## TASK INSTRUCTIONS
If a line in the entries below includes the string "computer", copy it out.

## MATERIAL PROVIDED
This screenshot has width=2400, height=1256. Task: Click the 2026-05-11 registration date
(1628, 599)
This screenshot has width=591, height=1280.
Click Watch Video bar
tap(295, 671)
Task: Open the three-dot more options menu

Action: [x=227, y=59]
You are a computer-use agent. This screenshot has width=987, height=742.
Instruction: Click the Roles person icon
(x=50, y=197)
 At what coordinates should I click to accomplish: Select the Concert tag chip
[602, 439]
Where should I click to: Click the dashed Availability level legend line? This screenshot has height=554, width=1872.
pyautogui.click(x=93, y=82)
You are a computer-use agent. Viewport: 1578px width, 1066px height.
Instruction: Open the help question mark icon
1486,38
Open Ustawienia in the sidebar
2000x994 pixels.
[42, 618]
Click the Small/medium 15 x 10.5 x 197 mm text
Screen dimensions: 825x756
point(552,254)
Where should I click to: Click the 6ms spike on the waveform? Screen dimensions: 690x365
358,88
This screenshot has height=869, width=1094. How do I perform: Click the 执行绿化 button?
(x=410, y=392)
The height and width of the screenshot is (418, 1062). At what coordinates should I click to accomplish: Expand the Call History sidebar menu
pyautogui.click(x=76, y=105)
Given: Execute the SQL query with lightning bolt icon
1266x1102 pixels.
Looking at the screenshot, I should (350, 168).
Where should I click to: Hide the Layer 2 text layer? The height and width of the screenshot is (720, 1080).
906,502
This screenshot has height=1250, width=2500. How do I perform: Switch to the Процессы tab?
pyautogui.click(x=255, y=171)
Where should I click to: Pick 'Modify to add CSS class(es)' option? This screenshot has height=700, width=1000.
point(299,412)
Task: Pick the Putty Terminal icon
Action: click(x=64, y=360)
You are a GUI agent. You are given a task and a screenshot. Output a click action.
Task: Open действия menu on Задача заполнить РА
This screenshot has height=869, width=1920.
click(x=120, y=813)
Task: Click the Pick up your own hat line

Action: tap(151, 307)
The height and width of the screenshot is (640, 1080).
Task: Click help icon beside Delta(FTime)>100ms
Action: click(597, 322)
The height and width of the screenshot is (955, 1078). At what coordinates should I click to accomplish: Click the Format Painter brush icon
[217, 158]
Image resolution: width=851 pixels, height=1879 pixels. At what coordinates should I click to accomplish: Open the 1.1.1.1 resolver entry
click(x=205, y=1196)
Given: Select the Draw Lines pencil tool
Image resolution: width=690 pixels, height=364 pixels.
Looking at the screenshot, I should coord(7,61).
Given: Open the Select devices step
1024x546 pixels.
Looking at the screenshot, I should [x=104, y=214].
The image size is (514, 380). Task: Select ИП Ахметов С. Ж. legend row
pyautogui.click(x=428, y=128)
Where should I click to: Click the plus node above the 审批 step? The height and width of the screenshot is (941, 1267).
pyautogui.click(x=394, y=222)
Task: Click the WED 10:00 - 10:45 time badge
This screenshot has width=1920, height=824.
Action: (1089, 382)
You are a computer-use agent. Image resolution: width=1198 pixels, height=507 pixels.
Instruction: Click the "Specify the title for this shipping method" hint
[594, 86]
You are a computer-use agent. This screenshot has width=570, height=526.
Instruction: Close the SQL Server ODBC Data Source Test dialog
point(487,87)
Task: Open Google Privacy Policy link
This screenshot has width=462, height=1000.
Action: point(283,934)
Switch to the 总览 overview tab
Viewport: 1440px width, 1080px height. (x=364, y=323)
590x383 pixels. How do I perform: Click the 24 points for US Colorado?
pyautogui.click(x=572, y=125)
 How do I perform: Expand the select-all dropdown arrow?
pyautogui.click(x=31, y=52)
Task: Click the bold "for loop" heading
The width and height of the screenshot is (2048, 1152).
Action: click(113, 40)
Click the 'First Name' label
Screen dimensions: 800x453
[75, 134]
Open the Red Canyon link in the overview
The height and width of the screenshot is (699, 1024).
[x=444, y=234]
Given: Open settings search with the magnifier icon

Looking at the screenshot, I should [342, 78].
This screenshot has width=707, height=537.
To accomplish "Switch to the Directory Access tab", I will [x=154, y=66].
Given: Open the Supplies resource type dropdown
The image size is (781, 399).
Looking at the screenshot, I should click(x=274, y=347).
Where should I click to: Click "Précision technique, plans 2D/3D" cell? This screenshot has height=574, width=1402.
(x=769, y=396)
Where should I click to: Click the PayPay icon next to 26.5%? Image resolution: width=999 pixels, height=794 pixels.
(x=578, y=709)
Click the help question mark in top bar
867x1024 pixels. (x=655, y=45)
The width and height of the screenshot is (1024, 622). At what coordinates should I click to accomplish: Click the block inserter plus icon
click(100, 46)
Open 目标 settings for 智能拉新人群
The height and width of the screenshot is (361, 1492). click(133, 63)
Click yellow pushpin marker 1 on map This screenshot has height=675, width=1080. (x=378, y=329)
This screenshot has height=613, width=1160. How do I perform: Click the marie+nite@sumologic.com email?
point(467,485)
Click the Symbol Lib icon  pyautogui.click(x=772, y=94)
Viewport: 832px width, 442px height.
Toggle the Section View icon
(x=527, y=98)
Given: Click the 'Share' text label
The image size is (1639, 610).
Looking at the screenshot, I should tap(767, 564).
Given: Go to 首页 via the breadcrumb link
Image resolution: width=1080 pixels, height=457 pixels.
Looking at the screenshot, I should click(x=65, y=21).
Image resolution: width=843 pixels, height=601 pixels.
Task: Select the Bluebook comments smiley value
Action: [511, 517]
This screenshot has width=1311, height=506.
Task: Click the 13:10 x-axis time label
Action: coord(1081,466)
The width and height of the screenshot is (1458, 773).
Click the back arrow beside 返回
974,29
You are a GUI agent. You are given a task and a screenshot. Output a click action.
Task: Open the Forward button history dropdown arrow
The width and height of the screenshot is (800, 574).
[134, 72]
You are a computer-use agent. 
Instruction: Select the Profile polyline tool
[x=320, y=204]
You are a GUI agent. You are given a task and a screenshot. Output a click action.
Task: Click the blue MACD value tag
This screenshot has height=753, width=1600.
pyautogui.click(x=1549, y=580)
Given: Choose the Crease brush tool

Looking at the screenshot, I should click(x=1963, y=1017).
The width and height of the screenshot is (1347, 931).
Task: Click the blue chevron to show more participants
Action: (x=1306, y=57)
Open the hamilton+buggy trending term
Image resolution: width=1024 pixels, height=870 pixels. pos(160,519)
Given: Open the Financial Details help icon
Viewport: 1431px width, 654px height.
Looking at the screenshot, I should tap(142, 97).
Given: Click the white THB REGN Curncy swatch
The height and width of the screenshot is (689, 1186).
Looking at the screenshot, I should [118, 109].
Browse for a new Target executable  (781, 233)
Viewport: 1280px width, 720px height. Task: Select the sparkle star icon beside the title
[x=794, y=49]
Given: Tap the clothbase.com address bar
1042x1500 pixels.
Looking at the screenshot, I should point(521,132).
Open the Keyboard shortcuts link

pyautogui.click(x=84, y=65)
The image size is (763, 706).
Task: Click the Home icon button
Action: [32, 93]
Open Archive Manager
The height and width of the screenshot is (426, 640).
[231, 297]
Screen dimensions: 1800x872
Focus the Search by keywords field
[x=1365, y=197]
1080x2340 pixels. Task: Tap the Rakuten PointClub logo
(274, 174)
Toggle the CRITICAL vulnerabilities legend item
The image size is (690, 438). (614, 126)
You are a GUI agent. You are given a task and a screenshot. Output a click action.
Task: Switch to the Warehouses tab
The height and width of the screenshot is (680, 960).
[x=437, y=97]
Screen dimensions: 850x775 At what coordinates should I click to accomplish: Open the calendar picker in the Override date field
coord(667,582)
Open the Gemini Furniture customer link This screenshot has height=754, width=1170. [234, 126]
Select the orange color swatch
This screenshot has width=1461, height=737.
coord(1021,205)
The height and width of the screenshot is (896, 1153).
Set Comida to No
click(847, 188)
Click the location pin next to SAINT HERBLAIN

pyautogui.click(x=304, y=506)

## WRITTEN ANSWER
You are a computer-use agent. This screenshot has width=987, height=742.
You are a computer-use agent. Viewport: 1578px width, 1066px height.
You are a computer-use agent. Image resolution: width=1198 pixels, height=507 pixels.
You are a computer-use agent. This screenshot has width=570, height=526.
You are a computer-use agent. 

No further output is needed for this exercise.